Easter Vigil 2013 (The Rev'd Dr. John H. Eastwood)


We come together tonight to hear the Church’s most important story in this greatest act of worship of the Christian Year. We come to celebrate the resurrection of our Lord and Savior, Jesus Christ from the dead and to share in his presence with us through the holy food of bread and wine.  With the new fire of Easter, blessed and burning, bright atop the paschal candle, we have the light that illumines all darkness of our hearts and minds.  Tonight we join our stories to that story of new life.
As we listened to the prophets, we heard how God’s people have endured through hardship, abandonment, and loss. As we imagine the experience of Jesus’ disciples, we hear that same experience echoing in their story. When we think about our own lives, we may be able to identify those hard times when we felt lost and abandoned, and found ourselves searching for something solid to hold onto, hoping that the hand of God would reach out to us, and to know ourselves coming home to God.  We can see how the story of long ago, the people of the prophets, the people of Jesus, how their story reverberates within us, and our stories can become joined together. 
And tonight there is a new story that begins to unfold, as a child, surrounded by a family’s love, is washed by the waters of baptism, through the dying and rising of Christ, and made a child of God, and has a new spiritual home in the family of Christ.  What began long ago, the story of dying and rising to new life, continues this into this very night.
I am use the word “story” a lot this here because it has great power within it. Stories lead us to new discoveries, important learnings, and spiritual renewal. 
Sharing spiritual autobiographies is a way of witnessing about God in our lives.  It is about telling what has happened to us, and letting the events speak for themselves.  That is what we will be doing as a congregation this Easter season as we gather into small groups in the coming weeks to share our stories with one another. It is a time of discovery and experiencing the strength of renewal.
Keith Miller, a popular Christian writer tells a story about a woman named “Alice” in his book Habitation of Dragons.  They were members of a support group who were committed to one another in order to help deepen their spiritual lives.  As a part of their common bond, the group shared their spiritual autobiographies.  One night Alice told her story - one that Miller says he could never forget.  It went like this:
When I was a tiny little girl, I was put in an orphanage.  I wasn’t very pretty, and no one wanted me.  Still I wanted to be adopted and loved by a family more than anything else.  I thought about it day and night.  But everything I did seemed to go wrong.  I tried too hard to please everybody who came to look at me, and all I did was drive them away.
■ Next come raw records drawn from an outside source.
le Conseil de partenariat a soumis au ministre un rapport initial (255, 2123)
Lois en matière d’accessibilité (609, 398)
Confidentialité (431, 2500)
Then one day the head of the orphanage told me that a family was going to come and take me home with them.  I was so excited I jumped up and down and cried.  The matron reminded me that I was on trial and that it might not be permanent.  But I just knew it would be.  So I went with this family and started school in their town - a very happy little girl.
But one day, a few months later, I skipped home from school and ran in the front door of the big old house we lived in.  No one was home but there was my old battered suitcase with my coat thrown over it.  As I stood there and looked at the suitcase, it slowly dawned on me what it meant ... they didn’t want me, and I hadn’t even suspected.”
At this point Alice paused.  But the group didn’t notice.  They were waiting for her to continue as they imagined her standing in the hallway with the suitcase, and trying not to cry.
Alice cleared her throat, and then said, almost matter-of-factly, 
That happened to me seven times before I was thirteen years old.
Miller and the group, looking at this tall 40 year old woman sitting next to them, silently wept, and one member stood to give her a hug.  But Alice startled them by saying, Don’t be sad for me.  I needed my past.  You see, it brought me to God.
Our past is our story and as we let it unfold with each other we are helped to discover the presence of God in our lives, the presence of the One who is God of the refugee, the God of unfolding grace. 
Easter is about what it means to live in the Spirit.  Easter means that we are neither lost nor abandoned, but loved by God, and have our home in God.  At Easter, we come home to God.  He is our joy, peace, mercy and grace. Please join me in response, proclaiming once again, “Alleluia! Christ is risen. The Lord is risen indeed. Alleluia!”  Let us stand!

May the peace of the Lord be always with you!